Les fournisseurs d'électricité BKW et Axpo ont certes relevé mercredi leur "ouverture" à la technologie nucléaire. De nouvelles centrales ne seraient cependant pas rentables, mettent-il en garde.

Dans un communiqué, le bernois BKW relève que des centrales nucléaires de la génération actuelle ne pourraient être construites que directement par l'Etat, ou avec des subventions publiques importantes.

Par ailleurs, les investissements très élevés ne seraient rentables que dans un contexte de prix de l'électricité élevés à long terme. Or ce n'est pas le scénario attendu, "quelles que soient les conditions politiques", relève encore la société.

"Du point de vue de la gestion d'entreprise d'un investisseur comme Axpo, les risques financiers, réglementaires et politiques seraient trop élevés en l'état actuel des choses.
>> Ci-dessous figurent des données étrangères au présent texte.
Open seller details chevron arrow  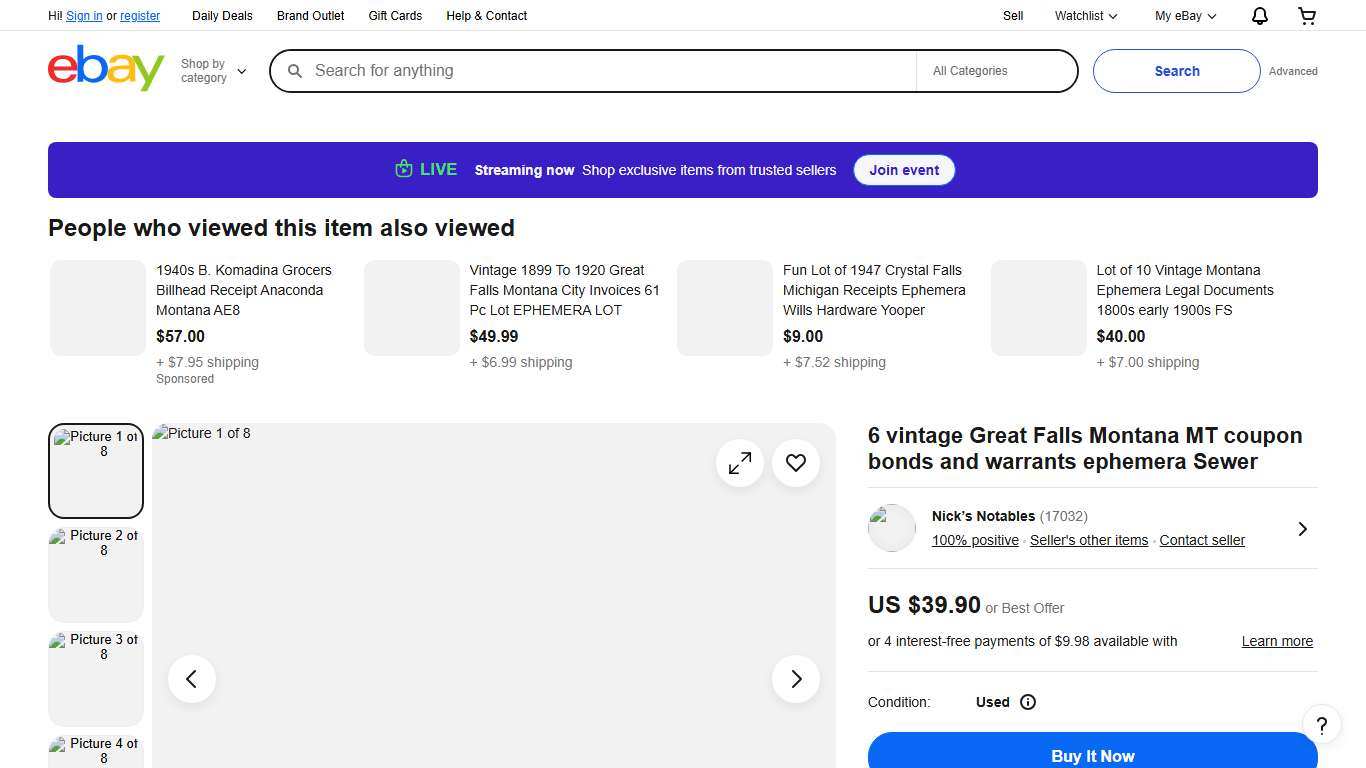tap(1302, 528)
Sans oublier l'horizon temporel: vingt ans s'écouleront sans doute jusqu'à ce que de nouvelles centrales soient raccordées au réseau", explique le fournisseur basé à Baden (AG).

Indépendamment du débat sur la levée de l'interdiction de construire de nouvelles centrales, les deux producteurs appellent à accélérer le développement des énergies renouvelables, Axpo mentionnant en particulier "les installations de grande taille et donc visibles", comme les éoliennes.